>>>>

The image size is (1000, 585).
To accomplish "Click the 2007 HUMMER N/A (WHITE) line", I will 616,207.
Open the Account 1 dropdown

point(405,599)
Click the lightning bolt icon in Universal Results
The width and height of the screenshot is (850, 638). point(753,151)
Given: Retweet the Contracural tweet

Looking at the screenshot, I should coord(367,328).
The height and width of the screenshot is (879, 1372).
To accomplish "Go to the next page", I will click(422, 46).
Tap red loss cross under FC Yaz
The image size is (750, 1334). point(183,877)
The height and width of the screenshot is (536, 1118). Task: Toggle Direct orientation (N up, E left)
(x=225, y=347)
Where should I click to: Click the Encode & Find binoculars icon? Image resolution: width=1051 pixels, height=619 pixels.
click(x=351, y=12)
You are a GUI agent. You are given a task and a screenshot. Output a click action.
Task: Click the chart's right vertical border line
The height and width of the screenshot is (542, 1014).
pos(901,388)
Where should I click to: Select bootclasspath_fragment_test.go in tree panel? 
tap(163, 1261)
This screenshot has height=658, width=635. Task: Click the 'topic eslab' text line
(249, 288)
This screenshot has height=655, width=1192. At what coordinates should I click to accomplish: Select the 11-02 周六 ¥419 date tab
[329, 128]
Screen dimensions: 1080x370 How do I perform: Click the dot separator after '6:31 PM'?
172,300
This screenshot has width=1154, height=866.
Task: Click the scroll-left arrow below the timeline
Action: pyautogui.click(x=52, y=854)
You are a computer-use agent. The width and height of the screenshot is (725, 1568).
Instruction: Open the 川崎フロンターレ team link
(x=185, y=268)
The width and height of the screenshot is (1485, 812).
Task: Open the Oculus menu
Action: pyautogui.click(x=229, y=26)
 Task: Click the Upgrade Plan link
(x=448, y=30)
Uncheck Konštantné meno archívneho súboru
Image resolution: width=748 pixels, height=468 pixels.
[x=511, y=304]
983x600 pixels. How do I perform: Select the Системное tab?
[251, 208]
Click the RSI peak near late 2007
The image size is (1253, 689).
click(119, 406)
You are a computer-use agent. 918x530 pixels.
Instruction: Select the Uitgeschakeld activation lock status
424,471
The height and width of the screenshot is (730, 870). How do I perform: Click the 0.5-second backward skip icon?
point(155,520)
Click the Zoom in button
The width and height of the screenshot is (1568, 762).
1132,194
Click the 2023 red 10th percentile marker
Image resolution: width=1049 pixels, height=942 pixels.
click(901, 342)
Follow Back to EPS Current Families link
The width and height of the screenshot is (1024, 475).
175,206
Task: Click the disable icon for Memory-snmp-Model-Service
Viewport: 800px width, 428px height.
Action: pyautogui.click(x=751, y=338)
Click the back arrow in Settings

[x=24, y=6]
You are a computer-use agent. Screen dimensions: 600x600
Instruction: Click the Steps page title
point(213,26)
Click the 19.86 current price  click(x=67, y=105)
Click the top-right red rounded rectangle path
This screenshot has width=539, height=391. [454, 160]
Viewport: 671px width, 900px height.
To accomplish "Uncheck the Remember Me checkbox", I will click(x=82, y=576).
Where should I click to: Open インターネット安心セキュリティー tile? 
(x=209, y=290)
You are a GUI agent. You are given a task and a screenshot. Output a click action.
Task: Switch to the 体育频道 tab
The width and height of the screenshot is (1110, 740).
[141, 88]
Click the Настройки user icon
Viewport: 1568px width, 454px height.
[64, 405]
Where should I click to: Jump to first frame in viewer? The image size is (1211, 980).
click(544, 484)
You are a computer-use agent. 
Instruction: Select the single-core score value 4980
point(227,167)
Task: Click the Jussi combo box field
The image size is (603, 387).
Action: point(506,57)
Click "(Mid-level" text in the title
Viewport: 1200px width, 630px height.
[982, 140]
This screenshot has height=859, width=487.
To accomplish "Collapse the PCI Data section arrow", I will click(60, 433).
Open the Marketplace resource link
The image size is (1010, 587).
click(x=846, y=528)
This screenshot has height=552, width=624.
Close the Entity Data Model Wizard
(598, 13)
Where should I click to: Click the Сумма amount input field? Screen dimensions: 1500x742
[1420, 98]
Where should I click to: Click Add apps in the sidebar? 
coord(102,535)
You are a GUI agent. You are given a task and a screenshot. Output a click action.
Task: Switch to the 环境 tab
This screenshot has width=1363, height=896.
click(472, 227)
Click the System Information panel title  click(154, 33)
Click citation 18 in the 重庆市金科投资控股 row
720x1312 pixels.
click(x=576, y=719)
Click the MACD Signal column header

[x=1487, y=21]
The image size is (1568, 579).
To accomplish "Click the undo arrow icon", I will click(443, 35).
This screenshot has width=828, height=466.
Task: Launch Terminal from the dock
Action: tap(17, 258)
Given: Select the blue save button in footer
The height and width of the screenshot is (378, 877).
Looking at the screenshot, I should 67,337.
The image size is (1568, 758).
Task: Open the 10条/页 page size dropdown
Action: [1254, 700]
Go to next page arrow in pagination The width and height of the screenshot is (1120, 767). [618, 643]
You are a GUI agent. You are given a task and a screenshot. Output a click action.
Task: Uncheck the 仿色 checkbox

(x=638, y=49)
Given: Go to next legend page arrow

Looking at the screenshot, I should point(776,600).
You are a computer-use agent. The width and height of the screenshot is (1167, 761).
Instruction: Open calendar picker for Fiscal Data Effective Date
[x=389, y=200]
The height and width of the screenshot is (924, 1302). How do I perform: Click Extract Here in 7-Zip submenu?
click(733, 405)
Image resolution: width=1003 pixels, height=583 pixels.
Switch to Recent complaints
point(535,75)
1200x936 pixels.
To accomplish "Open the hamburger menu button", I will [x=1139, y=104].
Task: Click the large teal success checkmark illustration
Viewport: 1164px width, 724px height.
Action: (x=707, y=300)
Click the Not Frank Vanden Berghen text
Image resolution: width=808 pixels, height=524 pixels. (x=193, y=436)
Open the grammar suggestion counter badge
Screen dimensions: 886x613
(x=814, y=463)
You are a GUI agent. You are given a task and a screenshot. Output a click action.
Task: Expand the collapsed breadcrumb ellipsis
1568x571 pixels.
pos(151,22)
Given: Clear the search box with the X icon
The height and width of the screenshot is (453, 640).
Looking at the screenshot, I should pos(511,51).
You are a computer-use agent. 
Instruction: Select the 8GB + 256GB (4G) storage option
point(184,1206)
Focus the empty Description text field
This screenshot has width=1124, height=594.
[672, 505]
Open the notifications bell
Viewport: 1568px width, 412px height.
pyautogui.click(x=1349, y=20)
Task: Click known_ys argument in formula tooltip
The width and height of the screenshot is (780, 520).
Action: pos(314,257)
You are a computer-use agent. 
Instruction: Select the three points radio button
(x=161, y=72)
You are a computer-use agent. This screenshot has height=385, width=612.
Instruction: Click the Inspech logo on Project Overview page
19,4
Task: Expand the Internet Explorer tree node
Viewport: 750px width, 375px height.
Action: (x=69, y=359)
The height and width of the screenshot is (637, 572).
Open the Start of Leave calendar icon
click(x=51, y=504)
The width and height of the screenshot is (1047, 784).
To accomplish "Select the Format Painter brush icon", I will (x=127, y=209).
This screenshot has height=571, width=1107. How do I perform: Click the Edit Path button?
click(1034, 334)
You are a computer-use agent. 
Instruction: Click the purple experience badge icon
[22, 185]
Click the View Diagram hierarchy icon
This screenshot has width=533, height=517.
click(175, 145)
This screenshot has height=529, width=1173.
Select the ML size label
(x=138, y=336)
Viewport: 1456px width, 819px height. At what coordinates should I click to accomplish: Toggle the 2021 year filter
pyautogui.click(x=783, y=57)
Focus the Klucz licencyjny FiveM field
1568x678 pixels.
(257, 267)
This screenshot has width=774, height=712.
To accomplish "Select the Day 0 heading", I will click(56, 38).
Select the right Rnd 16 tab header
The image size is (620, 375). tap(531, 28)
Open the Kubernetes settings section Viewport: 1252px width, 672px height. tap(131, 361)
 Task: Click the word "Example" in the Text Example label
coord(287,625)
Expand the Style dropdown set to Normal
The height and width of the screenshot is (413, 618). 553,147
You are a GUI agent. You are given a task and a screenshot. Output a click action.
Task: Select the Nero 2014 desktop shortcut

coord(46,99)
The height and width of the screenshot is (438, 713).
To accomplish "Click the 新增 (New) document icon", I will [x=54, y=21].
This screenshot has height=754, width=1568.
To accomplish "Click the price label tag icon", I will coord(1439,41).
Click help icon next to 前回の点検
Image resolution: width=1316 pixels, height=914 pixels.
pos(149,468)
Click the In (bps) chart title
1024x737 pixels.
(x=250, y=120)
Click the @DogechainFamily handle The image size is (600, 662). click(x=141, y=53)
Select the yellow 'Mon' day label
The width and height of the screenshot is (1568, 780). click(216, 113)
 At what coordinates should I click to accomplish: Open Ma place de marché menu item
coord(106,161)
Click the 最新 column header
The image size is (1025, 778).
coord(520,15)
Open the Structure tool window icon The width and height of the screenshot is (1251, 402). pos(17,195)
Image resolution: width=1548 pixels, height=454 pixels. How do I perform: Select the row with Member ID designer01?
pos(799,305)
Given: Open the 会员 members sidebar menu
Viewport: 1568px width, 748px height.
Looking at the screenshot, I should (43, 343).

<<<<

* **Task statement**: In the records above, locate every line with the string "chart" and copy it.

* **Answer section**:
Task: Click the chart's right vertical border line
Click the In (bps) chart title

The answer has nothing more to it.